Merrill however, has taken aggressive steps to reduce its exposure to risky assets, putting it in better shape than some of its competitors. In July, it said it would take a pretax write-down in the third quarter of $5.7 billion, to sell off a chunk of its riskiest investments at a sharp discount.
Lewis says Bank of America, which just Friday had been weighing a purchase of Lehman Bros., turned its attentions to Merrill because it was the "opportunity of a lifetime."
Lehman, unable to find a buyer, filed for bankruptcy court protection Monday morning.
Thain says the merger wasn't the "outcome I would have expected when I took this job," but that it's a win for Merrill shareholders because they'll own stock in the "leading most-diversified financial services company."
The deal's quick turnaround, says Thomas Cooley, dean of NYU's Stern School of Business, also reflects the "volatility in the economy and the fear that others could follow the fate of Lehman."
Deal experience
Lewis is no stranger to large acquisitions. Before the Countrywide purchase — which is still being integrated — Bank of America in 2005 purchased MBNA, mainly known as a large credit card issuer. During Lewis' tenure as CEO, the bank has also bought Chicago-based LaSalle Bank, FleetBoston and U.S. Trust.
Lewis' banking career started in 1969 as a credit analyst at NCNB Corp., a company that eventually merged into the behemoth known as Bank of America. He took the reins of Bank of America in 2001, and has cultivated a reputation for aggressive dealmaking.
Buying Merrill Lynch raises the question of whether the deal would violate banking regulations that say no bank can hold more than 10% of the nation's deposits, says analyst Bove.
Lewis, on a CNBC interview Monday, dismissed this concern, saying that a portion of Merrill's deposits is from thrifts and industrial loan corporations, which are not subject to banking rules.
Would bank be dangerously indispensable?
Still, the bank's growth raises concerns because it is now "one of the few indispensable titans of the world," says Peter Schiff, president of brokerage firm Euro Pacific Capital and author of Crash Proof: How to Profit from the Coming Economic Collapse.
By buying Merrill, Bank of America has made itself "too big to fail," at a time when other weakened financial institutions are seeking government assistance, Schiff says.
The deal won't solve all of Bank of America's troubles. Lewis said Monday that he doesn't expect the economy to begin recovering until the second half of next year.
"I don't see the clouds parting, as I would like them to, in 2009," Lewis says.
But Anthony Polini, an analyst at Raymond James, says the merger was the best option for Merrill. Had the deal not been arranged this weekend, shares of Merrill likely would have plunged and severely reduced the price any buyer would be willing to pay, Polini says.

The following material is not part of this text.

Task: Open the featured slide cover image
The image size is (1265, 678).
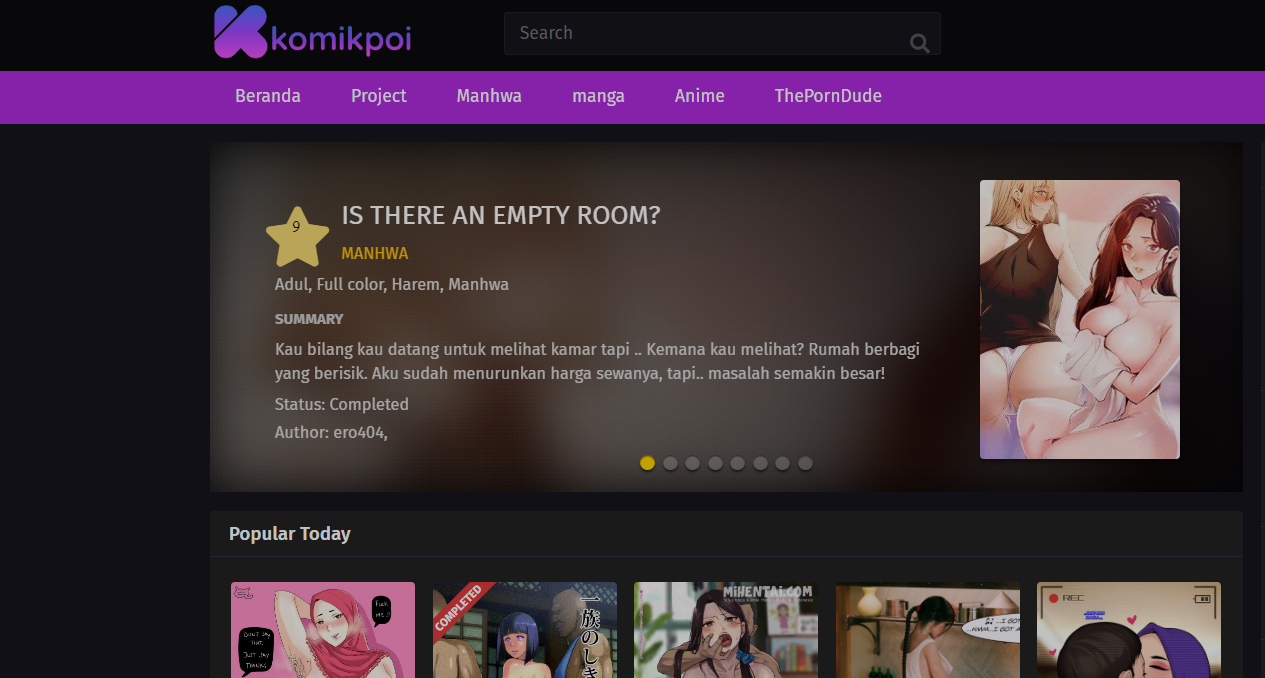Action: (1080, 319)

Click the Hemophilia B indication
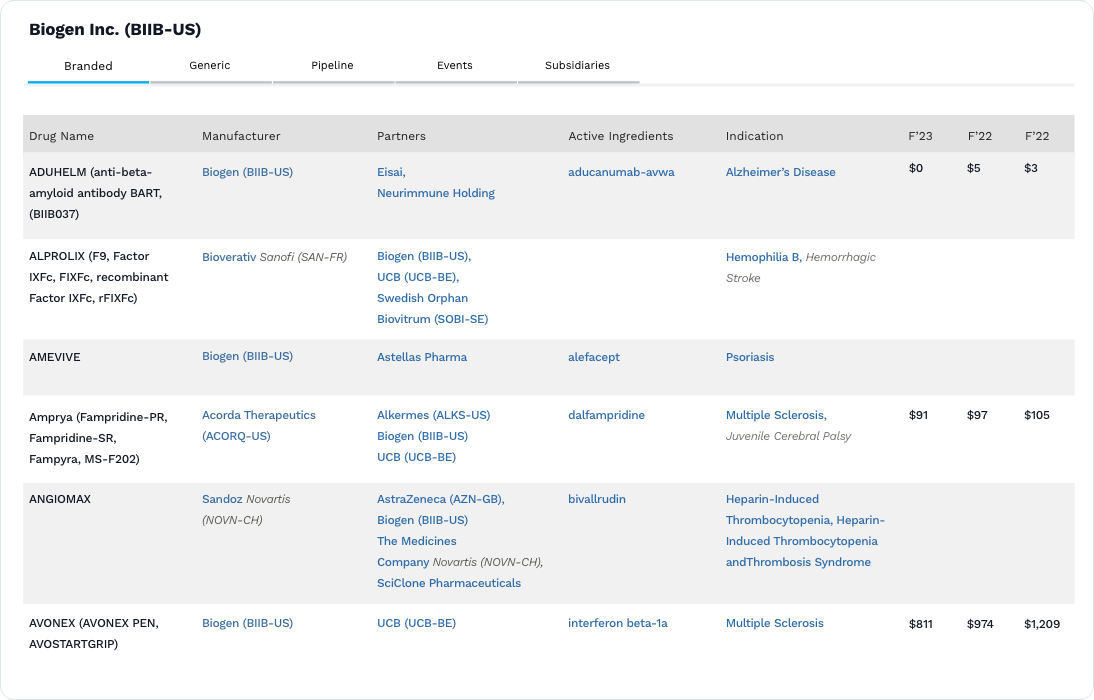click(x=762, y=257)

Also, Polini says, the weak economy has allowed Bank of America to capitalize on a rare opportunity to pick up assets at prices some wouldn't have expected years ago.

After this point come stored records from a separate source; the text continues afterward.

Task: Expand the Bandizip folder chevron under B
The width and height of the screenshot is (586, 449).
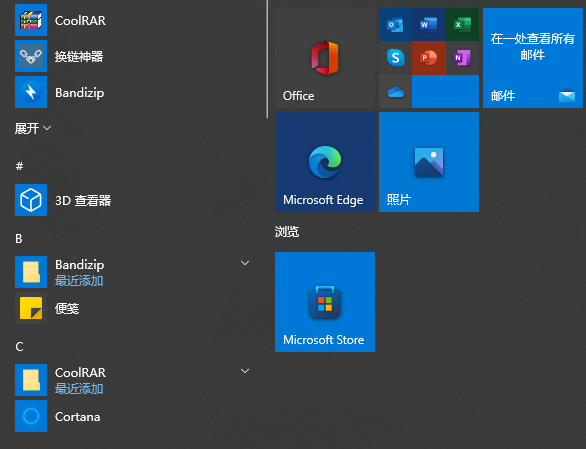Action: [x=245, y=263]
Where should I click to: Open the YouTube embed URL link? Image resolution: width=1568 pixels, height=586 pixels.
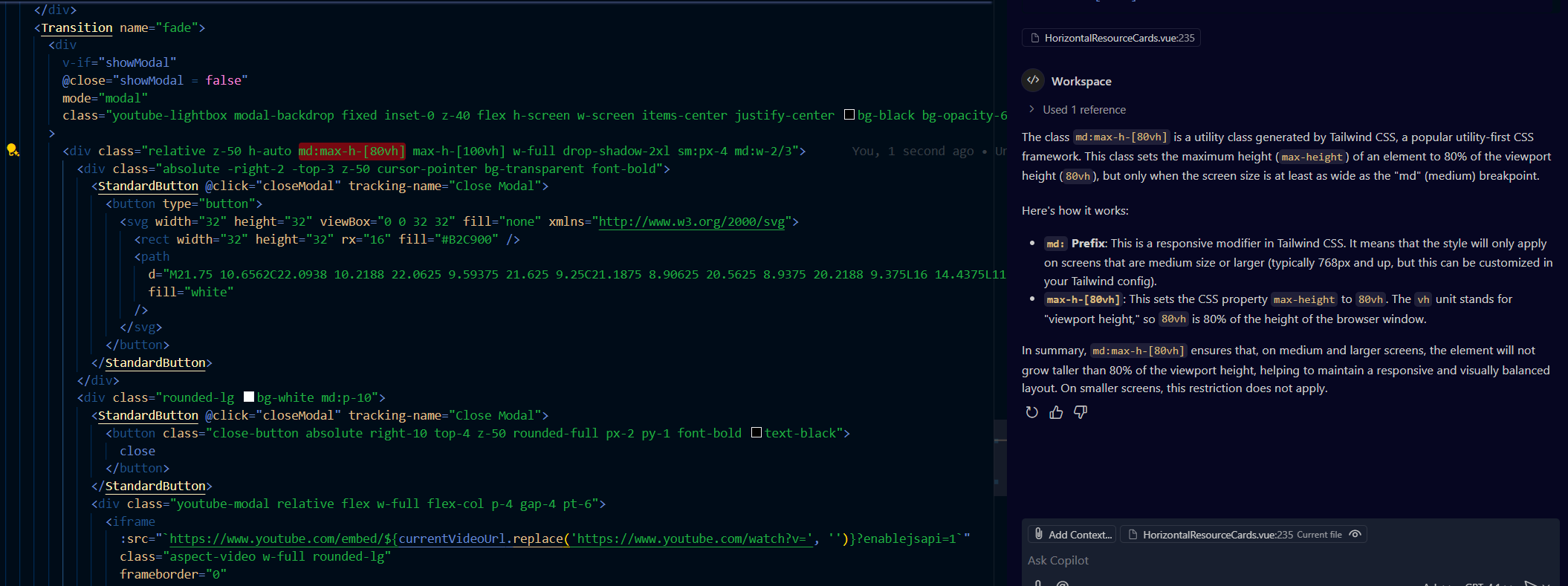tap(275, 538)
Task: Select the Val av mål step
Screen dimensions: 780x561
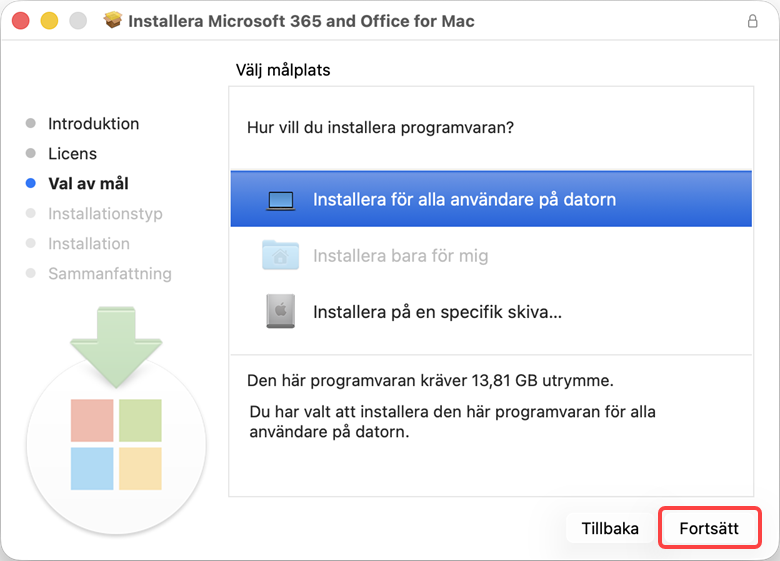Action: pyautogui.click(x=88, y=184)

As the economic turmoil continues, more troubled institutions will be under pressure to strike deals with larger and better-capitalized firms.
"It is definitely a very, very difficult time and it's not going to get better quickly, but it will eventually, and we will be well positioned when it does," Thain said Monday.
Adds Lewis: "There are going to be fewer companies, and we're going to have to be better at what we do."